### Instructions
**A)** Please quote the accounting policies excerpt word for word, starting with the part that opens with the words containing "Stock Options - We" and ending with "the vesting period.".
**B)** Decide whether each statement below agrees with the accounting policies excerpt, and answer yes or no with the deciding words quoted from it. (i) The allowance for doubtful accounts was $7.6 million at October 31, 2015. (ii) Options with an exercise price above the average market price are included in the diluted earnings per share calculation. (iii) Compensation cost from nonvested stock granted to employees is expensed using an accelerated method over the vesting period.
**C)** Carry on the accounting policies excerpt from its final sentence, keeping the same subject and style.

Allowance for Doubtful Accounts – We regularly review our receivable balances, which are included in Receivables, deposits and notes on the Consolidated Balance Sheets, for collectability and record an allowance against a receivable when it is deemed that collectability is uncertain. These receivables include receivables from our insurance carriers, receivables from municipalities related to the development of utilities or other infrastructure, and other miscellaneous receivables. At October 31, 2015 and 2014, the balance for allowance for doubtful accounts was $7.6 million and $13.8 million, respectively. The balance at October 31, 2015 and 2014 primarily related to allowances for receivables from municipalities, an allowance for a receivable for a prior year land sale and an allowance for a receivable related to a contract settlement. The balance at October 31, 2014 also included a $6.0 million allowance for receivables from our insurance carriers for certain warranty claims which was resolved in fiscal 2015. During fiscal 2015 and 2014, we recorded $0.7 million and $0.4 million, respectively, of additional reserves and $0.9 million and $1.3 million, respectively, in recoveries.


Stock Options - We account for our stock options under ASC 718-10, “Compensation - Stock Compensation – Overall,” which requires the fair-value based method of accounting for stock awards granted to employees and measures and records the cost of employee services received in exchange for an award of equity instruments based on the grant-date fair value of the award. That cost is recognized over the period during which an employee is required to provide service in exchange for the award.


Compensation cost arising from nonvested stock granted to employees and from nonemployee stock awards is based on the fair value of the awards at the grant date recognized as expense using the straight-line method over the vesting period.


Per Share Calculations - Basic earnings per share is computed by dividing net income (loss) (the “numerator”) by the weighted-average number of common shares outstanding, adjusted for nonvested shares of restricted stock (the “denominator”) for the period. The basic weighted-average number of shares included 6.1 million shares for the year ended October 31, 2014 related to Purchase Contracts (issued as part of our then outstanding 7.25% Tangible Equity Units) which shares were all issued upon settlement of the Purchase Contracts in February 2014. Computing diluted earnings per share is similar to computing basic earnings per share, except that the denominator is increased to include the dilutive effects of options and nonvested shares of restricted stock, as well as common shares issuable upon exchange of our Senior Exchangeable Notes issued as part of our 6.0% Exchangeable Note Units. Any options that have an exercise price greater than the average market price are considered to be anti-dilutive and are excluded from the diluted earnings per share calculation.

### Collected material
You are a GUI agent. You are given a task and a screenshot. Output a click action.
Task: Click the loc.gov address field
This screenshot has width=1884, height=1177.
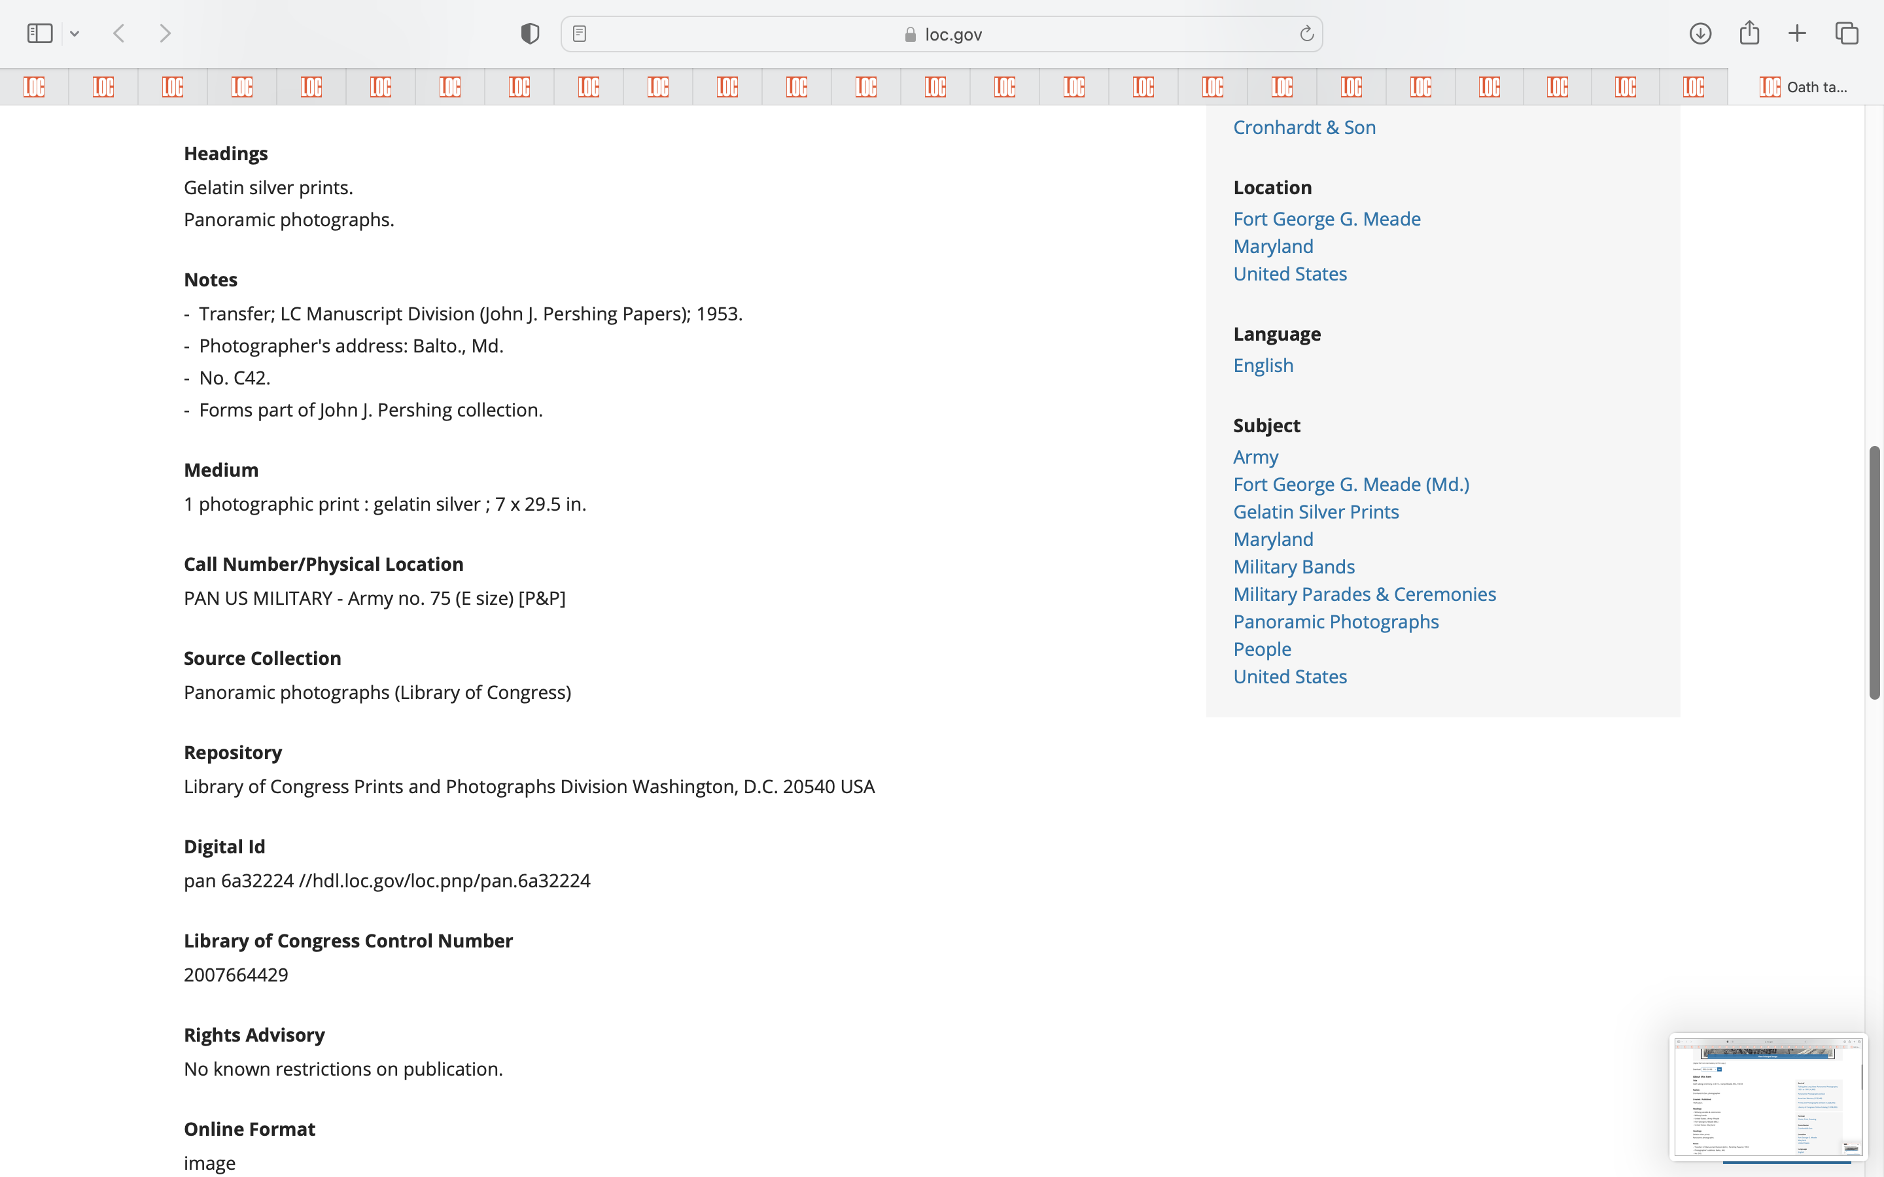click(942, 34)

### Task-by-task outputs
**A)**
Stock Options - We account for our stock options under ASC 718-10, “Compensation - Stock Compensation – Overall,” which requires the fair-value based method of accounting for stock awards granted to employees and measures and records the cost of employee services received in exchange for an award of equity instruments based on the grant-date fair value of the award. That cost is recognized over the period during which an employee is required to provide service in exchange for the award.


Compensation cost arising from nonvested stock granted to employees and from nonemployee stock awards is based on the fair value of the awards at the grant date recognized as expense using the straight-line method over the vesting period.

**B)**
(i) Yes: "At October 31, 2015 and 2014, the balance for allowance for doubtful accounts was $7.6 million and $13.8 million, respectively."
(ii) No: "Any options that have an exercise price greater than the average market price are considered to be anti-dilutive and are excluded from the diluted earnings per share calculation."
(iii) No: "recognized as expense using the straight-line method over the vesting period."

**C)**
All outstanding nonvested shares that contain nonforfeitable rights to dividends or dividend equivalents that participate in undistributed earnings with common stock are considered participating securities and are included in computing earnings per share pursuant to the two-class method. The two-class method is an earnings allocation formula that determines earnings per share for each class of common stock and participating securities according to dividends or dividend equivalents and participation rights in undistributed earnings in periods where we have net income. The Company’s restricted common stock (“nonvested shares”) are considered participating securities.


Recent Accounting Pronouncements – In January 2014, the Financial Accounting Standards Board (“FASB”) issued Accounting Standards Update (“ASU”) No. 2014-04, “Receivables - Troubled Debt Restructurings by Creditors,” which clarifies when an in substance repossession or foreclosure of residential real estate property collateralizing a consumer mortgage loan has occurred. By doing so, this guidance helps determine when the creditor should derecognize the loan receivable and recognize the real estate property. The guidance is effective for the Company beginning November 1, 2015 and is not expected to have a material impact on the Company’s Consolidated Financial Statements.


In May 2014, the FASB issued Accounting Standards Update (“ASU”) No. 2014-09, “Revenue from Contracts with Customers” (Topic 606), (“ASU 2014-09”). ASU 2014-09 requires entities to recognize revenue that represents the transfer of promised goods or services to customers in an amount equivalent to the consideration to which the entity expects to be entitled to in exchange for those goods or services. The following steps should be applied to determine this amount: (1) identify the contract(s) with a customer; (2) identify the performance obligations in the contract; (3) determine the transaction price; (4) allocate the transaction price to the performance obligations in the contract; and (5) recognize revenue when (or as) the entity satisfies a performance obligation. ASU 2014-09 supersedes the revenue recognition requirements in ASU 605, “Revenue Recognition,” and most industry-specific guidance in the Accounting Standards Codification. In August 2015, the FASB issued ASU 2015-14 on this same topic, which defers for one year the effective date of ASU 2014-09, therefore making the guidance effective for the Company beginning November 1, 2018. Additionally, the FASB also decided to permit entities to early adopt the standard, which allows for either full retrospective or modified retrospective methods of adoption, for reporting periods beginning after December 15, 2016. We are currently evaluating the impact of adopting this guidance on our Consolidated Financial Statements.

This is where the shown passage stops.